--- Dataset excerpts ---

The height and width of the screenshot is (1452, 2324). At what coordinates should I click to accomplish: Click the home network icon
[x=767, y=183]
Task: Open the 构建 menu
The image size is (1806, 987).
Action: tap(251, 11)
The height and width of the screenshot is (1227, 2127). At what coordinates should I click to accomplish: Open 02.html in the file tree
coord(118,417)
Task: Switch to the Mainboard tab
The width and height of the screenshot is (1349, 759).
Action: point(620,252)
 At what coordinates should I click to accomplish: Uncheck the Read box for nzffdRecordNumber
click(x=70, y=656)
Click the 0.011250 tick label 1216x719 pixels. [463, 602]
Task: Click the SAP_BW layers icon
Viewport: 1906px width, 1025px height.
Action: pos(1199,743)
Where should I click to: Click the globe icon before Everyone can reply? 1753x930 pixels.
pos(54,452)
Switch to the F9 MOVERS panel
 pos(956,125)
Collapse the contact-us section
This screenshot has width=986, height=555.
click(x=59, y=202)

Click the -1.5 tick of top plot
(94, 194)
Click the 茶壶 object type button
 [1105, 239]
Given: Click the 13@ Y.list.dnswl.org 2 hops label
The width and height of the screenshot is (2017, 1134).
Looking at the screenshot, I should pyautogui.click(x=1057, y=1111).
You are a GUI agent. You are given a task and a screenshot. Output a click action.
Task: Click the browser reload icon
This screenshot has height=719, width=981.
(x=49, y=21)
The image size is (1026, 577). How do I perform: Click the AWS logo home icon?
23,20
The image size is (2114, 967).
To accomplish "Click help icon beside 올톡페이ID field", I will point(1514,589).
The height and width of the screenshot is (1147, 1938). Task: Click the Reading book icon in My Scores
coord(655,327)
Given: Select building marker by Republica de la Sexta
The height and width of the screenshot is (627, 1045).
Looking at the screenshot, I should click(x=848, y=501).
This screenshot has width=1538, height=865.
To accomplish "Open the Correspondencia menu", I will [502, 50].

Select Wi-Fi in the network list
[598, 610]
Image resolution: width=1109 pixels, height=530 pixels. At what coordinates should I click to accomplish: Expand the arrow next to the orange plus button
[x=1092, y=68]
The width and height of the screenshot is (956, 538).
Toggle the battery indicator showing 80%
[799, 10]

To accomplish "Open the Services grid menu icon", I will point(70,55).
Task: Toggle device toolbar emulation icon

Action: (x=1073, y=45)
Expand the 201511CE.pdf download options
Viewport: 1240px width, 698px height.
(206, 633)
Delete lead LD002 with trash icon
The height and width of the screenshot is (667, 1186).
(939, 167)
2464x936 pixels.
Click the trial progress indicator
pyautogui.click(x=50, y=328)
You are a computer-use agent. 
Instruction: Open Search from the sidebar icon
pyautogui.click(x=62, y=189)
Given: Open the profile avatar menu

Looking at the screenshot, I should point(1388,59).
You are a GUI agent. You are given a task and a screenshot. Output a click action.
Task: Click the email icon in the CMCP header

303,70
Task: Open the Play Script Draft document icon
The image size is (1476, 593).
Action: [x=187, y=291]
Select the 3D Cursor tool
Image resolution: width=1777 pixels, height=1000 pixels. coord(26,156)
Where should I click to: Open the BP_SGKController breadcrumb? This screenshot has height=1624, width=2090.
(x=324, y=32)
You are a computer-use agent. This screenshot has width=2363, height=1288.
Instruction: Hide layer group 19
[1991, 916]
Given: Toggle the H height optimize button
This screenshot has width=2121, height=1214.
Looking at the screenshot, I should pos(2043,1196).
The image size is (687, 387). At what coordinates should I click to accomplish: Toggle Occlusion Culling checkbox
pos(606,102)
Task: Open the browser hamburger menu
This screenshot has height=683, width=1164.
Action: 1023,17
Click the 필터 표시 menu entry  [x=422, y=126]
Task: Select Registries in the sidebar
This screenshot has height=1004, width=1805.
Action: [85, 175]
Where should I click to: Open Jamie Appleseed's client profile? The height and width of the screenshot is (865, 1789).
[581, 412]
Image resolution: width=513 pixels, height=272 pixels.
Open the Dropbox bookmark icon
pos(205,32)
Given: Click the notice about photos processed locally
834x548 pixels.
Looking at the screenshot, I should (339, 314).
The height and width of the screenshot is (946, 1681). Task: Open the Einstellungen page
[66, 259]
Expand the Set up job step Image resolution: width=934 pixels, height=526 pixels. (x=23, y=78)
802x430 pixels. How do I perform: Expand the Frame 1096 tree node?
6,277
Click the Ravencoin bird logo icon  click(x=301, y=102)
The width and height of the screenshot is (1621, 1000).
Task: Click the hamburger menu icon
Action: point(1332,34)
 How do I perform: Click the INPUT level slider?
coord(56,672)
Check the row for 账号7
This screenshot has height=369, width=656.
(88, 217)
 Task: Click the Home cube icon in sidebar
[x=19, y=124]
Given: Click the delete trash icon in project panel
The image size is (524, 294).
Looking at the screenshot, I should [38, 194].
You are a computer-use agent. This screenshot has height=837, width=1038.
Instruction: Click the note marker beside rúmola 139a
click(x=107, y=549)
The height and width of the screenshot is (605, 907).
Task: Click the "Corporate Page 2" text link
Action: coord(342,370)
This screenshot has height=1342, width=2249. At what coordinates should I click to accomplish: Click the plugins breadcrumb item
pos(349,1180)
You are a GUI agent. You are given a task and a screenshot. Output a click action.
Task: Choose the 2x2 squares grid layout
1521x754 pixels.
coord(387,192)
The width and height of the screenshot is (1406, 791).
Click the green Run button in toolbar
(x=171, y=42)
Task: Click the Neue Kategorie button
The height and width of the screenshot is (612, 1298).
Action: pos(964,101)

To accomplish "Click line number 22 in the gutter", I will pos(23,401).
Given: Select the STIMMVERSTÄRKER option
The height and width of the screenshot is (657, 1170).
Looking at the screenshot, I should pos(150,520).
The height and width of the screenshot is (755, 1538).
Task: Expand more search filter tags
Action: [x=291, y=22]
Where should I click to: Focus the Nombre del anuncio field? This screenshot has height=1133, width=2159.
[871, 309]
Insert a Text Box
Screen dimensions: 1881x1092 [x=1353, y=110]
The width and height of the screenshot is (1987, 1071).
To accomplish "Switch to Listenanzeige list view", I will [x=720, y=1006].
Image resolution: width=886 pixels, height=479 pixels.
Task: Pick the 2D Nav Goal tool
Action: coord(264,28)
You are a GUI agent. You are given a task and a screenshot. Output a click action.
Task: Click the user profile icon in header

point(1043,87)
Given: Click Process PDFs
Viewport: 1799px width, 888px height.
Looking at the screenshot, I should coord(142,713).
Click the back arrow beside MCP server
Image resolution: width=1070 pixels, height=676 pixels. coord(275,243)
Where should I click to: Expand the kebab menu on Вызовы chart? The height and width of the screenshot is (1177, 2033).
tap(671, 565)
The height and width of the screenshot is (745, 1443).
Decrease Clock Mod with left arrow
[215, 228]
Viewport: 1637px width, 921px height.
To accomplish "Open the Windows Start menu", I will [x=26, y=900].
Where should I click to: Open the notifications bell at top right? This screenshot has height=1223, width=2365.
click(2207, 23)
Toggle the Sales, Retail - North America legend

---

*Work required*: Return only the number of lines in the data that hold the string "browser".

*Answer section*: 2